◆ **Written task**
Starting at the line containing "Click the Reporting menu item" and ending at the last line of the rows, write those lines as a JSON list of strings, one string per line, with blank lines left out.
◇ ◇ ◇ ◇ ◇ ◇ ◇
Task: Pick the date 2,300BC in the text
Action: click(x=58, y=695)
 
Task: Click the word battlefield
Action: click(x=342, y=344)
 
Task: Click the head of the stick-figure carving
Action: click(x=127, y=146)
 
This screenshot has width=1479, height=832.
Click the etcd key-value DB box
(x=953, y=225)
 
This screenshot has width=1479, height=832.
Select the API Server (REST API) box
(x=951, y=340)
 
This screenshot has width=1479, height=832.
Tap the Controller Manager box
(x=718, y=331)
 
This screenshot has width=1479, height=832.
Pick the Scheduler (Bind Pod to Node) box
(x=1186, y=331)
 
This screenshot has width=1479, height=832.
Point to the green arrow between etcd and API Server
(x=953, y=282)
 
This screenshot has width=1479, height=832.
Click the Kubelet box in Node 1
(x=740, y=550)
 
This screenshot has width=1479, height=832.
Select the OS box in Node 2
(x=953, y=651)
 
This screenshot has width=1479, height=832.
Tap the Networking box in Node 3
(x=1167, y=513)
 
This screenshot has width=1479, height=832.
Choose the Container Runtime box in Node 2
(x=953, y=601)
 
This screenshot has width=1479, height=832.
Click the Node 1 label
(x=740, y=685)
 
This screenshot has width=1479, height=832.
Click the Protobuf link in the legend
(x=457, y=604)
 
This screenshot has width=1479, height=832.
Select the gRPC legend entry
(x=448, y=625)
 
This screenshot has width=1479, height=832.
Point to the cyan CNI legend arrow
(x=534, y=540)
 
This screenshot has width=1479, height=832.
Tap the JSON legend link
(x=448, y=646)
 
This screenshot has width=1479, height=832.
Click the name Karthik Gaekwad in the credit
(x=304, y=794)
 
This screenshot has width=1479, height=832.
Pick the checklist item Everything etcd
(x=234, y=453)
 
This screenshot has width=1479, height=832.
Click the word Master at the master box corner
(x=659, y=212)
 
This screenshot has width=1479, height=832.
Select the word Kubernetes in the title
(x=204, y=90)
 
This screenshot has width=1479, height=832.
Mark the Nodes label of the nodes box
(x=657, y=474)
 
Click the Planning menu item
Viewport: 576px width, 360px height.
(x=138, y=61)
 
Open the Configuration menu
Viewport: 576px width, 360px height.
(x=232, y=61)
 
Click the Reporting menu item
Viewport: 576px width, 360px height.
◇ ◇ ◇ ◇ ◇ ◇ ◇
◆ **Correct response**
[
  "Click the Reporting menu item",
  "Viewport: 576px width, 360px height."
]